Rewrite the stretch of the data below from the line that contains "Viewport: 1014px width, 570px height." through the line that contains "tap(411, 348)", requests included, and move every coordinate in the answers by adding 55 to it.

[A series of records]
──────

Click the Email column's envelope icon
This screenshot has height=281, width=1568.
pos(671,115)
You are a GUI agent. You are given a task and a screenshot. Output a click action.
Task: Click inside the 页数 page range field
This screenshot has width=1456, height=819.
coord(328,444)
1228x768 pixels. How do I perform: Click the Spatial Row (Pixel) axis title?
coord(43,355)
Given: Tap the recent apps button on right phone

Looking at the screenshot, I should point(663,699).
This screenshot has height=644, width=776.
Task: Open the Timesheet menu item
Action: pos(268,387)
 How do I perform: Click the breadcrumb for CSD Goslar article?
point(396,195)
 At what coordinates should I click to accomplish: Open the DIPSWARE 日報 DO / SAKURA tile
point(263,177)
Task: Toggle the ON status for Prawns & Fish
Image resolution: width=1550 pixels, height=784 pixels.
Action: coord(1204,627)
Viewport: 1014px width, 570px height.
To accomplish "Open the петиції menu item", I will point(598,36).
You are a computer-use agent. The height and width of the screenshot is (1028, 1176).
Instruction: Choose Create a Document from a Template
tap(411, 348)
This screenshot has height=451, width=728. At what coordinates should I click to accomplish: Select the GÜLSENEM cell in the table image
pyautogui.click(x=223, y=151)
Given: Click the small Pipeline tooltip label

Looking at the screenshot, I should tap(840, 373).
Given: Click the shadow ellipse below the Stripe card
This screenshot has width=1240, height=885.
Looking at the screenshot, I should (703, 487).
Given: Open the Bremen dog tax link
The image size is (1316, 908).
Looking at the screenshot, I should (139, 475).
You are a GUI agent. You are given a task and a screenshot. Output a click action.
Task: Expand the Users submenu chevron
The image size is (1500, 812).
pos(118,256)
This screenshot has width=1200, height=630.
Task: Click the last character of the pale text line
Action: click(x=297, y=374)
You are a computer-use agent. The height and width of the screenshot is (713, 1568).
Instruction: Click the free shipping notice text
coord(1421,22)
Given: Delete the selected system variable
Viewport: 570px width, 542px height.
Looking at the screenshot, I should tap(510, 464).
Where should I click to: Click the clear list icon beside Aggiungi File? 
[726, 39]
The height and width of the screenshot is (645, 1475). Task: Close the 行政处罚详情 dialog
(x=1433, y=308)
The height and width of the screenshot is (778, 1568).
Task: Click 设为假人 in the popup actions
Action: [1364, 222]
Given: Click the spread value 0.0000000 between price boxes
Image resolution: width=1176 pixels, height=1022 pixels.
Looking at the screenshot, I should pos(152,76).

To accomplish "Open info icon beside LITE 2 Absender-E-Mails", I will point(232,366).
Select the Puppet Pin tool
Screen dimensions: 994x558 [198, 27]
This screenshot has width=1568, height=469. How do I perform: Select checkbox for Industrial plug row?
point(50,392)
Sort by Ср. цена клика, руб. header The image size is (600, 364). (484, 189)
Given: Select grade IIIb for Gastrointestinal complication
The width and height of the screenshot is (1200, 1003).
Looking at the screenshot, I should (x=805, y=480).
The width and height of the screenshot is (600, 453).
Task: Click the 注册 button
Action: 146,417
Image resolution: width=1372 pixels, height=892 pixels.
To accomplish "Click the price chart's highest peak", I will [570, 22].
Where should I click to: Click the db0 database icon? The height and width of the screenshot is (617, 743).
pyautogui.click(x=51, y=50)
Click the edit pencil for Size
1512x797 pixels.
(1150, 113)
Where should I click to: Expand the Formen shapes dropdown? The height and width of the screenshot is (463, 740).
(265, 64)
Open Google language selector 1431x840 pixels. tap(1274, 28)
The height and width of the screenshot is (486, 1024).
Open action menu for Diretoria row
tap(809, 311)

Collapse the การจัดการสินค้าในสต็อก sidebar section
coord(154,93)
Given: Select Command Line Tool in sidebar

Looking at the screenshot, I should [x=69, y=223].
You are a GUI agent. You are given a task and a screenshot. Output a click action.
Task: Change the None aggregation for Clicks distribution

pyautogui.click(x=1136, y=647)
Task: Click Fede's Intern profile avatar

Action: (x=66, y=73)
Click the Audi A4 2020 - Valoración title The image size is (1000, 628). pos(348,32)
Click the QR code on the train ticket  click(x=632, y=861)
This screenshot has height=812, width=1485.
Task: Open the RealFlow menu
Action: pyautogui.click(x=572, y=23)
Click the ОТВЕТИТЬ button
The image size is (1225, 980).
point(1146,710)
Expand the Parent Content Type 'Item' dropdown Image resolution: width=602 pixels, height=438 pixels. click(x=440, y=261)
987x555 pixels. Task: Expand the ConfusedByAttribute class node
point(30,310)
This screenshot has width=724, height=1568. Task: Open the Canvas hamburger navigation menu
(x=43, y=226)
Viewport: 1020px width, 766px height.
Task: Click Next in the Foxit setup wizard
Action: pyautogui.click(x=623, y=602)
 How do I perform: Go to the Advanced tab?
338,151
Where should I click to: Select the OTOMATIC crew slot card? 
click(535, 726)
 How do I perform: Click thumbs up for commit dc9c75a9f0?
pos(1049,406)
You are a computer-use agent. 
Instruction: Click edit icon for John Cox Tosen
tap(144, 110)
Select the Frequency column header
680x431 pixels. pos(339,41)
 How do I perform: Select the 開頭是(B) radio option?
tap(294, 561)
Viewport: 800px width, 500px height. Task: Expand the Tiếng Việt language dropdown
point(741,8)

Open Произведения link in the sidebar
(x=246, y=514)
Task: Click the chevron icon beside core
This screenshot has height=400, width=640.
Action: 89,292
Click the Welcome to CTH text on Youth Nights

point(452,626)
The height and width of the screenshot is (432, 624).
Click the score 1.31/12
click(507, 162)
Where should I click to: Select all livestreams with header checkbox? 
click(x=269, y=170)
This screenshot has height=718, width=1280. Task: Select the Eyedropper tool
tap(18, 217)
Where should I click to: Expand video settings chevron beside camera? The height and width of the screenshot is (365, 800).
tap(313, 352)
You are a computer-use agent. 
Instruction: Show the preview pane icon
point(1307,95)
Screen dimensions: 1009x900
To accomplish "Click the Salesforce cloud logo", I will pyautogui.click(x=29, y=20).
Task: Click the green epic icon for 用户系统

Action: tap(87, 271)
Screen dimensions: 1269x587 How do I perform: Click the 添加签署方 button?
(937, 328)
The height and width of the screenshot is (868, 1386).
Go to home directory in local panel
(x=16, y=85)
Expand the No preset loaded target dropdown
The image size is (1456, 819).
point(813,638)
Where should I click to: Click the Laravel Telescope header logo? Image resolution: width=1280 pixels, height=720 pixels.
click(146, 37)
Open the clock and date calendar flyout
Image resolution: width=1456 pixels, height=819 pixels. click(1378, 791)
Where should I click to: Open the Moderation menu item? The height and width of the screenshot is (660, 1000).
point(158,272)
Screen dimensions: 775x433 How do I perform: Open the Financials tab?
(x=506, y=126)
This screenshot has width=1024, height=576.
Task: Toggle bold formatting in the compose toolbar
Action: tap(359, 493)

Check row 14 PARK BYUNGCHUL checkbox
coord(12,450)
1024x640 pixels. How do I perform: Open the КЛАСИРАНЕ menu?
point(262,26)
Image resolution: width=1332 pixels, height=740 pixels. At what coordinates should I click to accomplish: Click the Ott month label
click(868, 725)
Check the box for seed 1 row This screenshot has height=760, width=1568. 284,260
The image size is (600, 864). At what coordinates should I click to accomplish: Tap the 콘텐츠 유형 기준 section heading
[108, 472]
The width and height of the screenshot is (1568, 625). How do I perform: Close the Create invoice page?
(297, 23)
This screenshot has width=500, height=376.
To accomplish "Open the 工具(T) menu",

──────

> [Written answer]:
Viewport: 1014px width, 570px height.
To accomplish "Open the петиції menu item", I will point(653,91).
You are a computer-use agent. The height and width of the screenshot is (1028, 1176).
Instruction: Choose Create a Document from a Template
tap(466, 403)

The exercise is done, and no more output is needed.